Your oyster seeds can help keep Budd Inlet cleaner

The seventh annual Olympia Harbor-Budd Inlet Oyster Seed Project is about to get under way, but it needs your help.

A $35 contribution purchases a bag of 300 oyster shells containing five seeds per shell. When the project’s volunteers plant these shells around the inlet and Olympia harbor, the oysters grow and begin cleaning up our local waters.

One oyster filters up to 50 gallons of water per day, improving water quality and keeping Budd Inlet bountiful and beautiful.

This year’s planting is scheduled for Aug. 18 at low tide, but the project needs to order the seeding shells by Aug. 9. That means they need your contribution today.

Anyone interested in helping can contact Dan Mazur at danmazur@lycos.com or at 360-250-3407.

The trouble in Tenino continues.

It seems the Tenino City Council didn’t follow state law in appointing the new police chief, John Hutchings, a longtime Olympia police officer.

State law requires a city’s civil service commission to recommend three candidates for the chief position. But Tenino didn’t have enough members on its commission, so Mayor Eric Strawn made the decision to appoint a new chief, rather than recommend new members to the commission. “Which one was more important,” he asked?

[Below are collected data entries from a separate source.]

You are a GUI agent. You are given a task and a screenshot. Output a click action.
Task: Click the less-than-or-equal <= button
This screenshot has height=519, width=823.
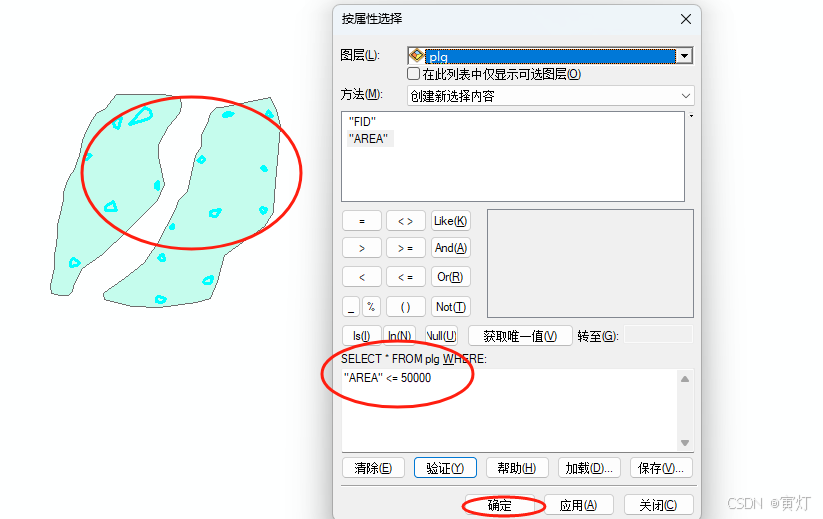tap(405, 277)
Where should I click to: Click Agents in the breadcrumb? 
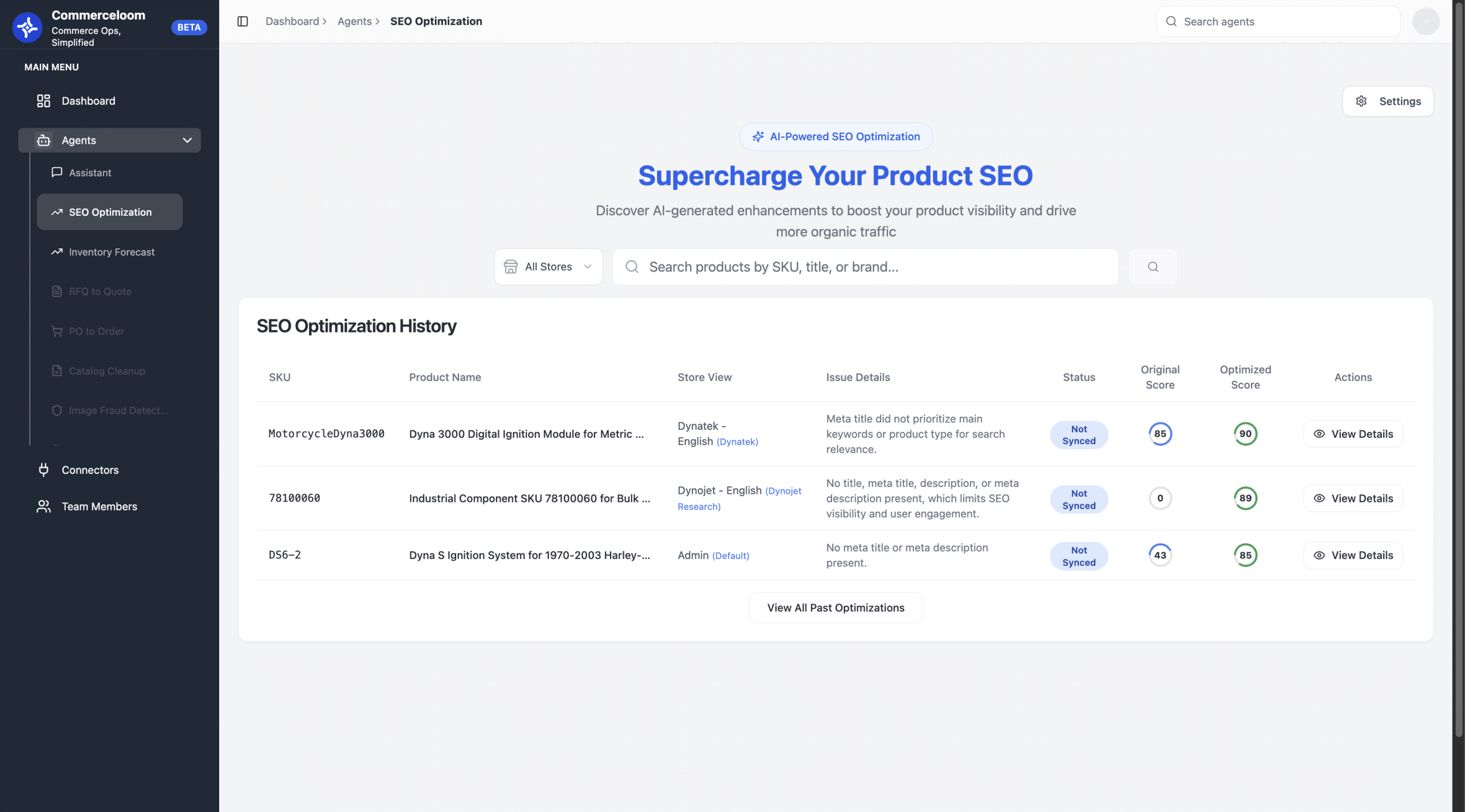click(354, 21)
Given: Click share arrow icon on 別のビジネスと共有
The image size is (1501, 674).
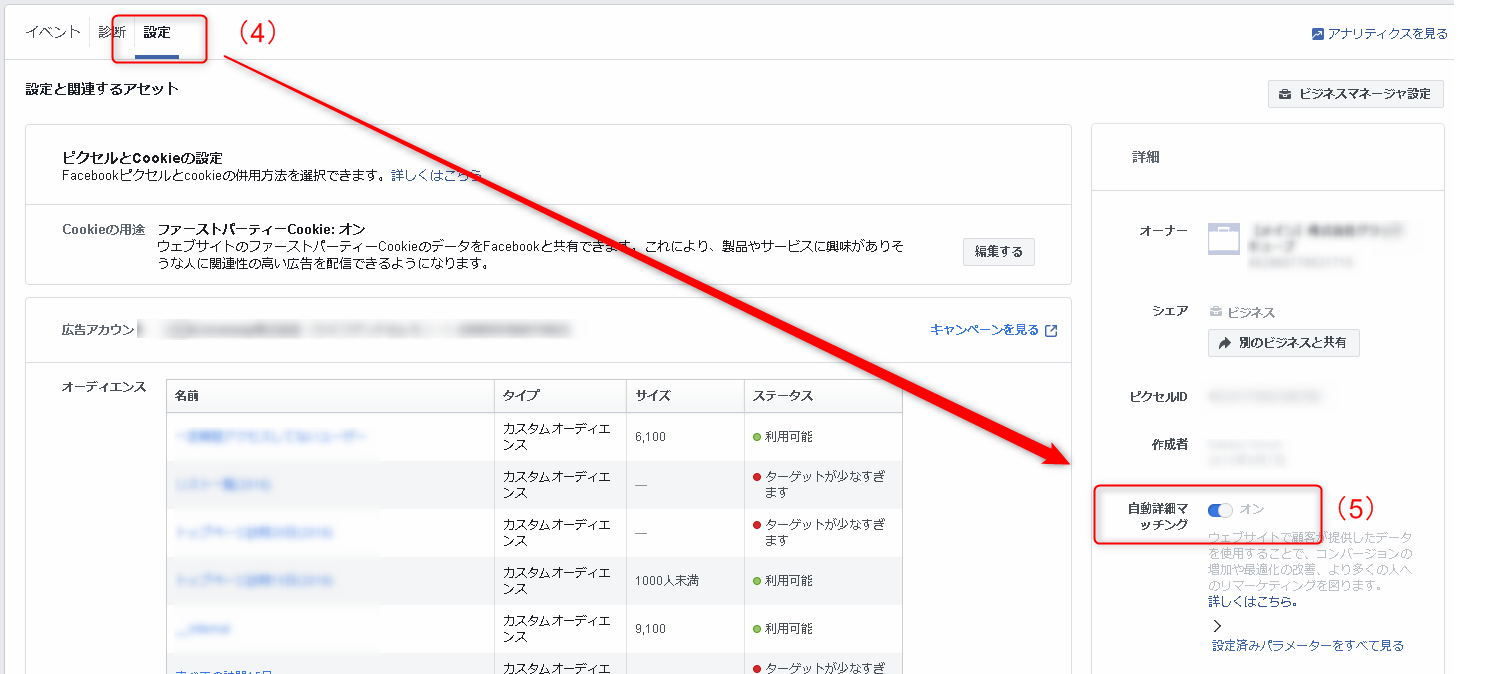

Actually, both are important, but it’s hard to disagree with the mayor’s logic. Except that the city attorney, doing his job, has forced the city to follow state law.

That was the right thing to do.

A hearty congratulations to the Port of Olympia, the City of Olympia and the Squaxin Island Tribe for pulling off a successful beginning to the 2012 Canoe Journey last Sunday. Despite numerous other events occurring in the South Sound last week, including the final day of the Washington Senior Games, the event came off smoothly.

That’s a testament to the months of planning and cooperation between the tribe, the Port and the city, among others.

The request to purchase guns in Colorado rocketed up by 41 percent in the four days after the horrific movie theater attack near Denver.

Just as new gun laws won’t prevent a determined psychopath from killing others, putting more guns into the hands of amateurs only increases the likelihood of an unfortunate accident.

It’s a pleasure to watch all of the female athletes compete at the 2012 summer Olympic Games in London.

For most of the year, women’s sports operate in near obscurity. Every once in a while, a female golfer rises to the top of the news cycle or the Seattle Storm string together remarkable victories in the WNBA.

But at the Olympics, women take an equal, and sometimes more prominent, stage.

Who wasn’t riveted by the performance of the U.S. women’s gymnastic team, or the gold medals won this week by Gabby Douglas, Missy Franklin and Allison Schmitt?

For an intense two-week period, people all over the world watch, with equal interest, men and women perform in friendly international competition.

It is a small reminder that humans everywhere share common motivations, goals and emotions, regardless of race, religion or gender.

The official review is done, and the Child Fatality Review Committee has concluded that “nobody could have anticipated that Joshua Powell would murder his two sons.” It was the right conclusion to a horrible family tragedy.

We can’t imagine a more complicated case. Because Powell was a “person of interest” in the disappearance of his wife, Susan, the review committee said closer cooperation between child care workers and law enforcement might have resulted in a prohibition on in-home visits with the two boys. But, the committee also said child care workers in the Department of Social and Health Services “demonstrated the highest concern for the children’s health, safety and welfare.”